Is there any workaround to this issue?

On Mon, Jul 20, 2020 at 5:33 PM ayush sharma <[email protected]> wrote:

> Thank you for the suggestions. I tried using FlinkRunner and
> setting environment_type either to DOCKER or LOOPBACK gives an error -
> java.lang.UnsupportedOperationException: The ActiveBundle does not have a
> registered bundle checkpoint handler.
>
> I found that this issue has been reported (
> https://issues.apache.org/jira/browse/BEAM-6868) and hence upvoting it.
> Thank you for the prompt responses and looking forward to using this
> feature in the future.
>
> Regards,
> Ayush.
>
> On Sat, Jul 18, 2020 at 3:14 PM Chamikara Jayalath <[email protected]>
> wrote:
>
>>
>>
>> On Fri, Jul 17, 2020 at 10:04 PM ayush sharma <[email protected]>
>> wrote:
>>
>>> Thank you guys for the reply.

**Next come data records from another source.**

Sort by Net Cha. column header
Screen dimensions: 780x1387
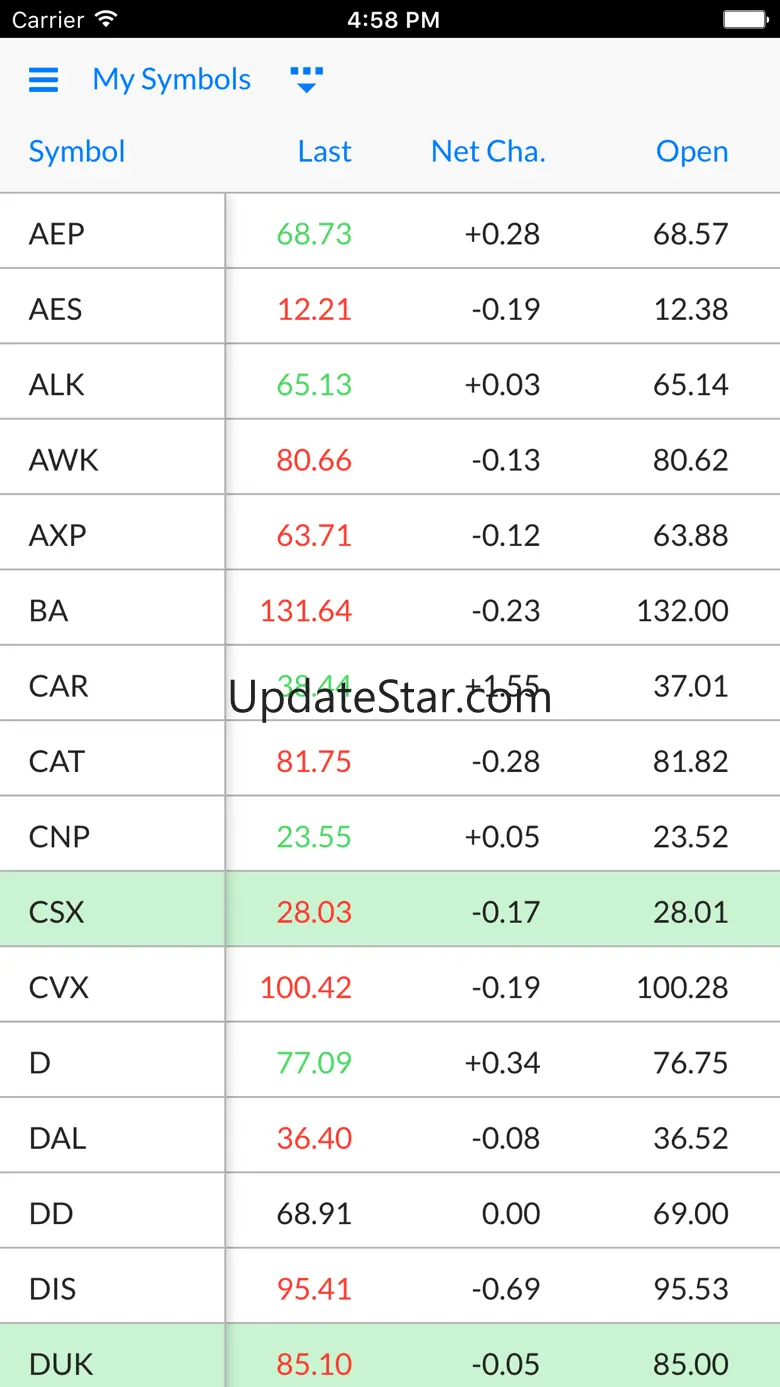point(488,152)
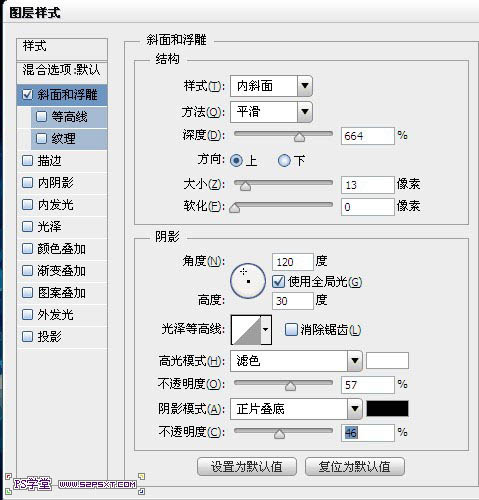Click the angle dial light direction control
The width and height of the screenshot is (479, 500).
pos(248,281)
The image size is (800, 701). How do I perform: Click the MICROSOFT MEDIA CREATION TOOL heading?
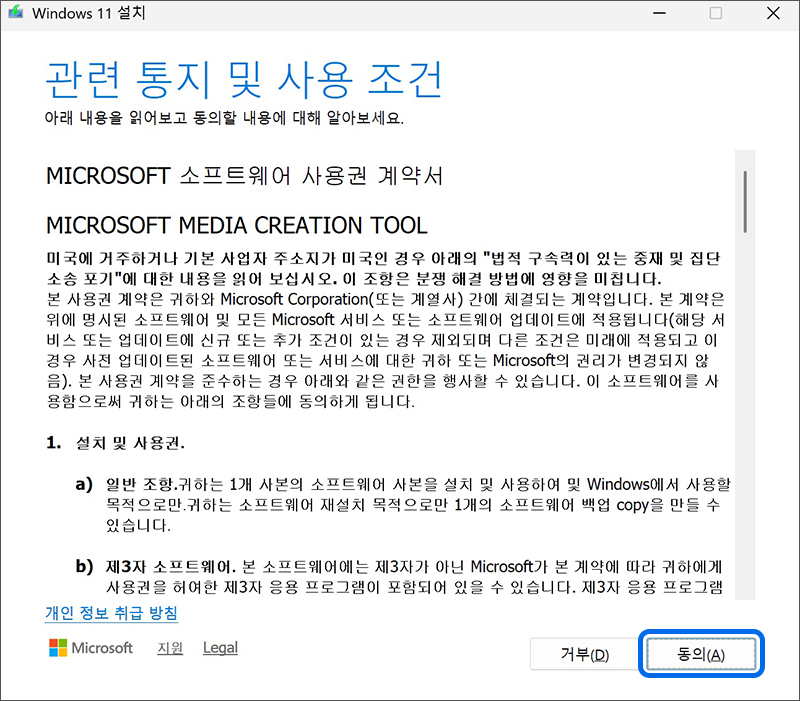(x=235, y=225)
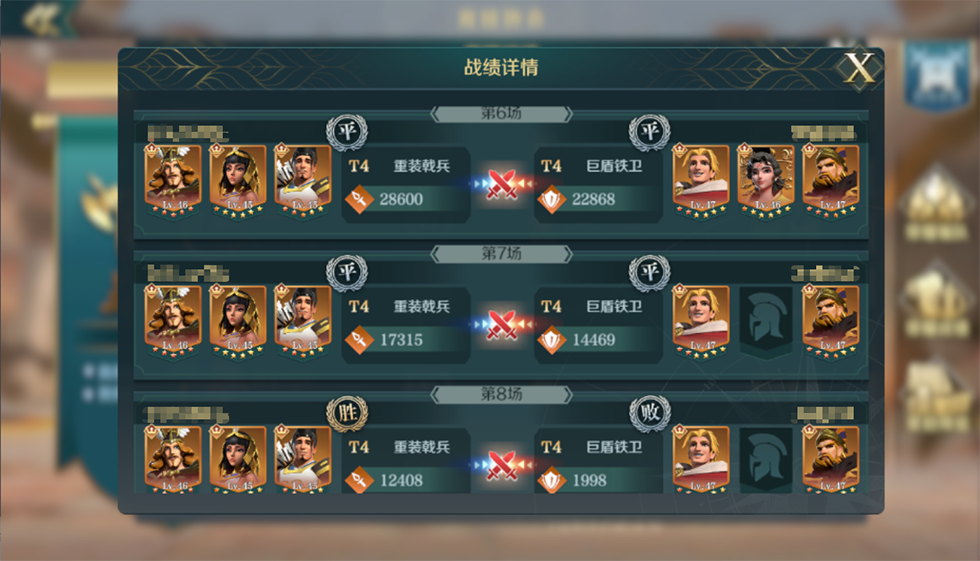Select the Egyptian queen commander portrait in 第7场
980x561 pixels.
(x=238, y=320)
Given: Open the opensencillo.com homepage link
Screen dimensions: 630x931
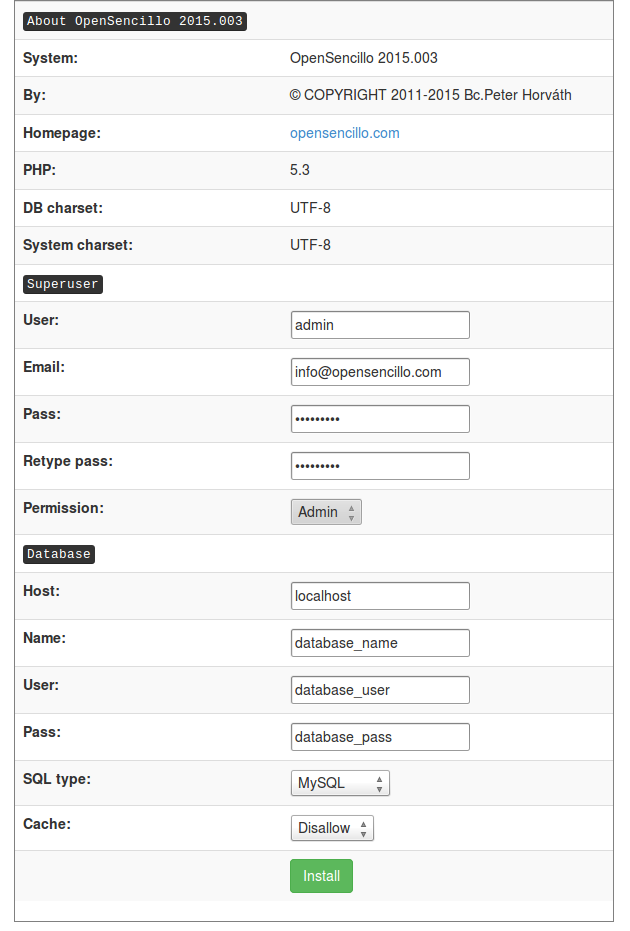Looking at the screenshot, I should [x=344, y=133].
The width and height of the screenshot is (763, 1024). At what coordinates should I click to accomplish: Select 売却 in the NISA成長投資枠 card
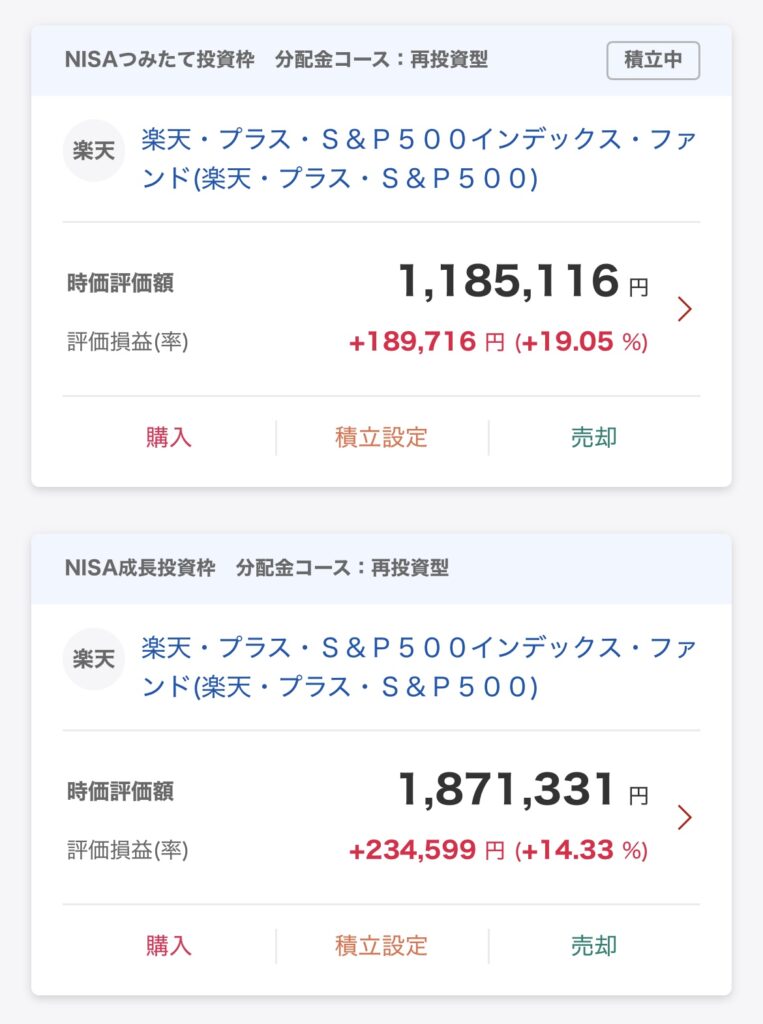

I am really stuck and could not proceed
>>> further.
>>> Yes, the previous trial published message had null key.
>>> But when I send key:value pair through producer using
>>>
>>> ./bin/kafka-console-producer.sh --broker-list localhost:9092 --topic
>>> mytopic --property *"parse.key=true" --property "key.separator=:"*
>>> > tryKey:tryValue
>>>
>>> I do not get any error but beam does not print the received message.
>>> Here is how my pipeline looks like,
>>> result = (
>>>         pipeline
>>>
>>>         | "Read from kafka" >> ReadFromKafka(
>>>             consumer_config={
>>>                 "bootstrap.servers": 'localhost:9092',
>>>             },
>>>             topics=['mytopic'],
>>>             expansion_service='localhost:8097',
>>>
>>>         | "print" >> beam.Map(print)
>>>         )
>>>
>>>
>> I suspect DirectRunner in LOOPBACK mode might not be working for
>> cross-language transforms today. Please note that cross-language transforms
>> framework is fairly new [1] and we are adding support for various runners
>> and environment configurations.
>> Can you try with Flink in DOCKER mode ?
>>
>>
>>> If this is not the way we make beam and kafka communicate then please
>>> share a working example which showcases how a message published in kafka
>>> gets received by beam while streaming.
>>>
>>
>> I'm adding an example but I've only tested this with Dataflow yet. I hope
>> to test that example for more runners and add additional instructions
>> there.
>> https://github.com/apache/beam/pull/12188
>>
>> Thanks,
>> Cham
>>
>> [1] https://beam.apache.org/roadmap/connectors-multi-sdk/
>>
>>>
>>> Regards,
>>> Ayush Sharma
>>>
>>> On Fri, Jul 17, 2020 at 11:39 PM Chamikara Jayalath <
>>> [email protected]> wrote:
>>>
>>>> Yes, seems like this is due to the key being null. XLang KafkaIO has to
>>>> be updated to support this. You should not run into this error if you
>>>> publish keys and values that are not null.
>>>>
>>>>
>>>>
>>>>
>>>> On Fri, Jul 17, 2020 at 8:04 PM Luke Cwik <[email protected]> wrote:
>>>>
>>>>> +dev <[email protected]>
>>>>>
>>>>> On Fri, Jul 17, 2020 at 8:03 PM Luke Cwik <[email protected]> wrote:
>>>>>
>>>>>> +Heejong Lee <[email protected]> +Chamikara Jayalath
>>>>>> <[email protected]>
>>>>>>
>>>>>> Do you know if your trial record has an empty key or value?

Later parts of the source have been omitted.